Records from a collection:
_ _ _ _ _ _ _
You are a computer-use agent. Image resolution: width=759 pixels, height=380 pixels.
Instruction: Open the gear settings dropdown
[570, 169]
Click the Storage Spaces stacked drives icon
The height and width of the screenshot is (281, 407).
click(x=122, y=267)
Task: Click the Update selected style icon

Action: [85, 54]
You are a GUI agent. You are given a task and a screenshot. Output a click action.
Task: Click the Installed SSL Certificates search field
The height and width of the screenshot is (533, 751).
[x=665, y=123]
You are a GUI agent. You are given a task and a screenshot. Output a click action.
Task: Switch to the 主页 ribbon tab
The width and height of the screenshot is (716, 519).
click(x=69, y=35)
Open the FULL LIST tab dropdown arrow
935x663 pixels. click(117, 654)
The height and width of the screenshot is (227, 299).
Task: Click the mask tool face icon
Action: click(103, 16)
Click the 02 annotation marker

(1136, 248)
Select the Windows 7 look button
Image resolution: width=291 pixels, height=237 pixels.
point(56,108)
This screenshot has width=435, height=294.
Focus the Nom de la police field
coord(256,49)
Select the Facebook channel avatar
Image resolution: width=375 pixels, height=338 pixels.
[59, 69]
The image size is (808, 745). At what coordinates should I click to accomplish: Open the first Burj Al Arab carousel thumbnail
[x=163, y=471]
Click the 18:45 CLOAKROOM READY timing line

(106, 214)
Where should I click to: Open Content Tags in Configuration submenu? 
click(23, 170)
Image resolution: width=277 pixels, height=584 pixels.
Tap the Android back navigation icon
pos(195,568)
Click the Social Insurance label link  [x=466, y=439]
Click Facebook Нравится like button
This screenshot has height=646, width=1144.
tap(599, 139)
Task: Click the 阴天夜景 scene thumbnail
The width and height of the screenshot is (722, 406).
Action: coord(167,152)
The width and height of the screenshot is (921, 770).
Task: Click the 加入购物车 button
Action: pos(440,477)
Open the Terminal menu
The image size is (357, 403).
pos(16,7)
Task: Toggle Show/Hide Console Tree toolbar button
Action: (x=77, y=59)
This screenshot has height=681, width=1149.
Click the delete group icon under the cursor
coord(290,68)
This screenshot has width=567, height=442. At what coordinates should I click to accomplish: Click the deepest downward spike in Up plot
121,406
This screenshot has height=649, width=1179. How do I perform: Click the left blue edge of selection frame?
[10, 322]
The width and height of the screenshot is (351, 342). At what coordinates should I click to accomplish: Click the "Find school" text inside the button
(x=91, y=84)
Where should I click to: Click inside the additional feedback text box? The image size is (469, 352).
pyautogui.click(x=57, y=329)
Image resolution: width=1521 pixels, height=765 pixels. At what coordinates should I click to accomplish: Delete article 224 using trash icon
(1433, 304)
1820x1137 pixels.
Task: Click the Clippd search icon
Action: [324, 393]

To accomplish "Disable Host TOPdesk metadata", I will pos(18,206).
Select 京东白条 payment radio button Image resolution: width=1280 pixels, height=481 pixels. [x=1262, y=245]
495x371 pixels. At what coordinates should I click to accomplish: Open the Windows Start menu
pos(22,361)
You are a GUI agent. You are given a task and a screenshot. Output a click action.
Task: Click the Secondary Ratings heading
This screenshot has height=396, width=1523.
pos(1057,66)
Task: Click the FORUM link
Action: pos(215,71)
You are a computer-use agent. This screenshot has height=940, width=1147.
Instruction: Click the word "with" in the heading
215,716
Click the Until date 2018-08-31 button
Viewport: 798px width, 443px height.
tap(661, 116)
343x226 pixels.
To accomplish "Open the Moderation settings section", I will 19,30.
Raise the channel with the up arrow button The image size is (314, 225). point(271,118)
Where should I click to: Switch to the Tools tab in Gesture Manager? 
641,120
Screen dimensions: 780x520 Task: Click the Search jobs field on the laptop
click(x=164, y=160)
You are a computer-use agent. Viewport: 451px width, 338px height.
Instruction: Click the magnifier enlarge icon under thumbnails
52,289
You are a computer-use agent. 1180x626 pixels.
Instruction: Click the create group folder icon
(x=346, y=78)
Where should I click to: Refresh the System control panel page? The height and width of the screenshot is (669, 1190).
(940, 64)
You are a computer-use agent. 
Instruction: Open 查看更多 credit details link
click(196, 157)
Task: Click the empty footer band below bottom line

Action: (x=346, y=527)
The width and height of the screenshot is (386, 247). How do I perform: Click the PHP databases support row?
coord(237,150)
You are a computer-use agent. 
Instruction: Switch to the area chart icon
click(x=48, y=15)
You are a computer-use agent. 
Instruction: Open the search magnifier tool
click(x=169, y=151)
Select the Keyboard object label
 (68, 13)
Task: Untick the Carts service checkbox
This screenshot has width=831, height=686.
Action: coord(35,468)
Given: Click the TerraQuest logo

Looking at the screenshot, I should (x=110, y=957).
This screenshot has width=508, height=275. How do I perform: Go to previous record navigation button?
_ _ _ _ _ _ _
In the records above, locate each line with the word "will". Copy all such lines.

EXERCISE ANSWER:
To accomplish "Disable Host TOPdesk metadata", I will pos(18,206).
To accomplish "Open the Moderation settings section", I will 19,30.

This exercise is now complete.